++++ DATA TO USE ++++

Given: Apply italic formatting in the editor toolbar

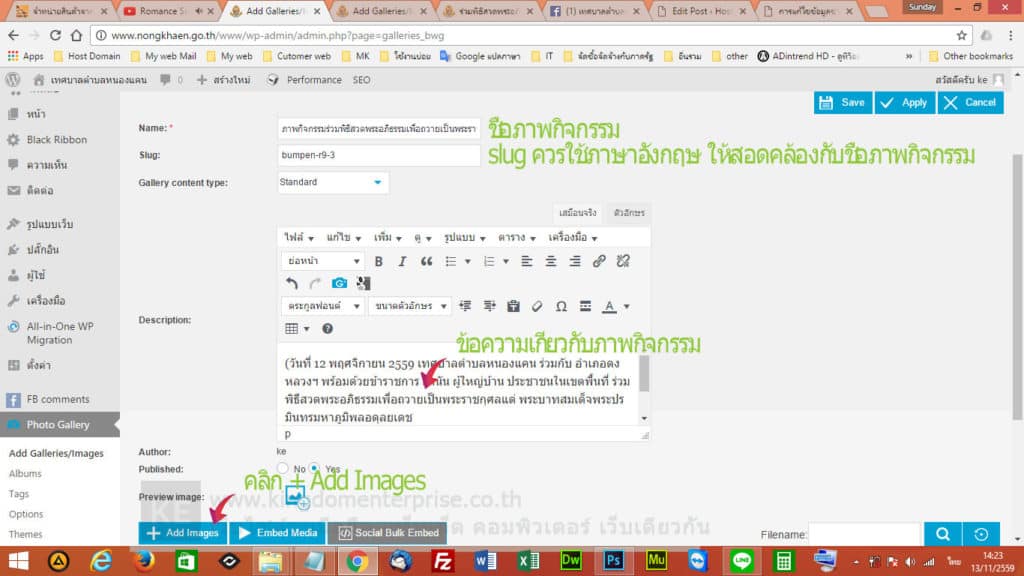Looking at the screenshot, I should tap(402, 261).
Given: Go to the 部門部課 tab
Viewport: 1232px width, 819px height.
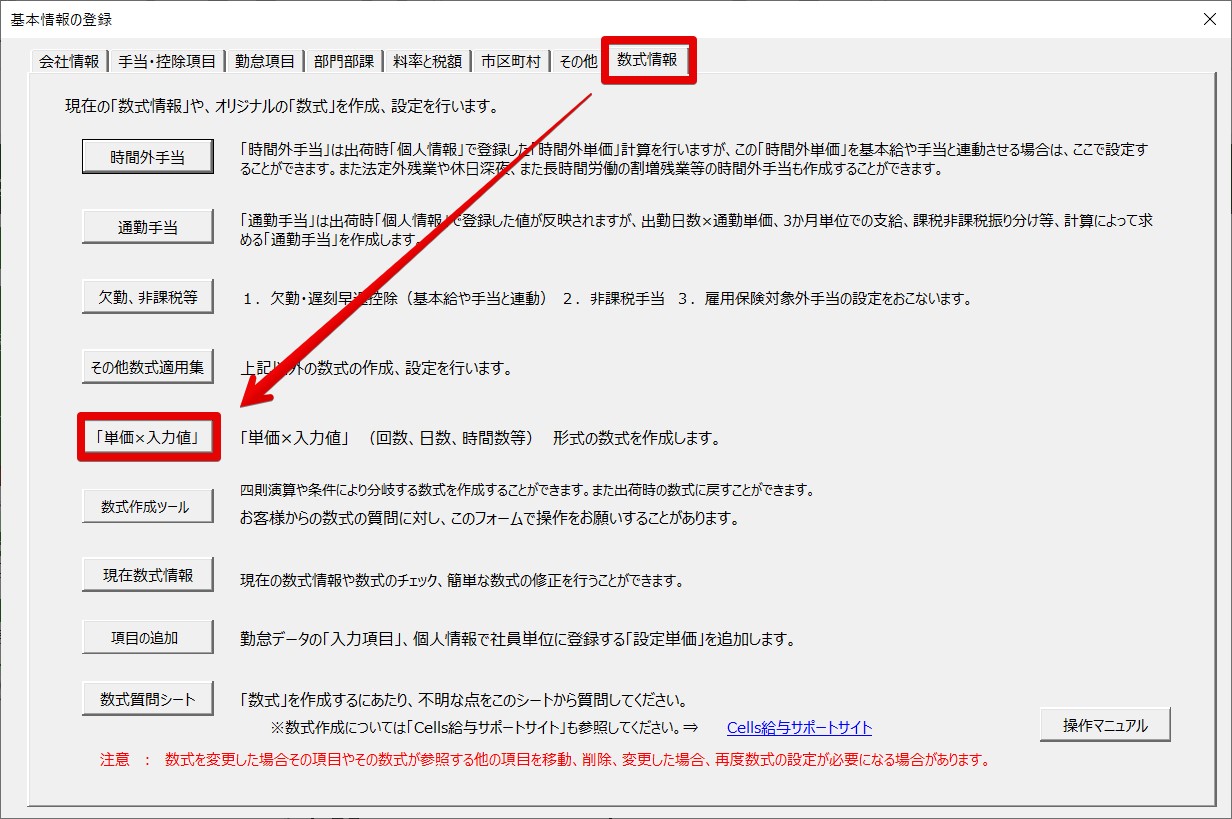Looking at the screenshot, I should pos(344,61).
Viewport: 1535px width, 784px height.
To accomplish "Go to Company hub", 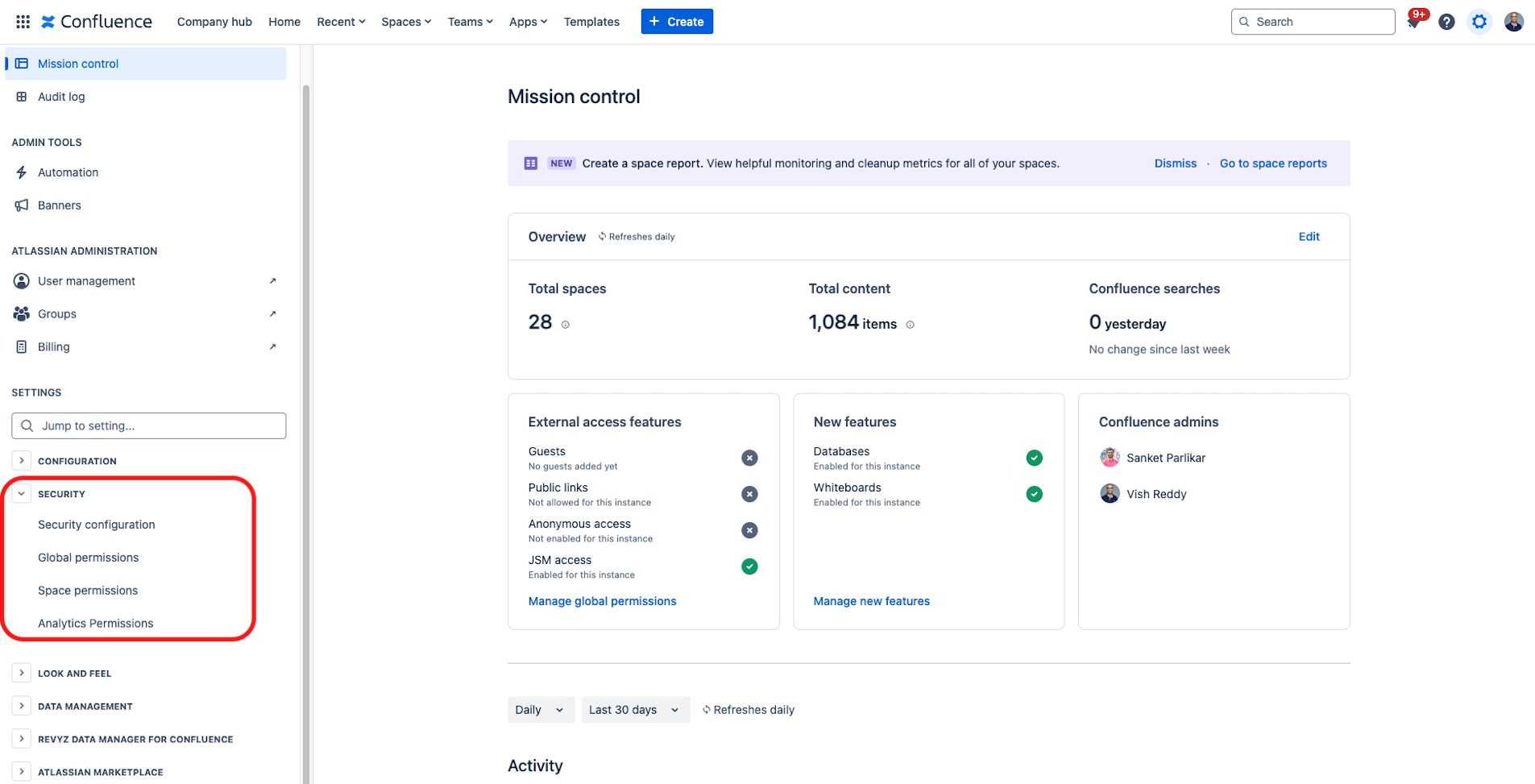I will 214,22.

++++

GOAL
Gather every line of the material above that contains the string "Given".

EXPECTED ANSWER
Given: Apply italic formatting in the editor toolbar
Given: Go to the 部門部課 tab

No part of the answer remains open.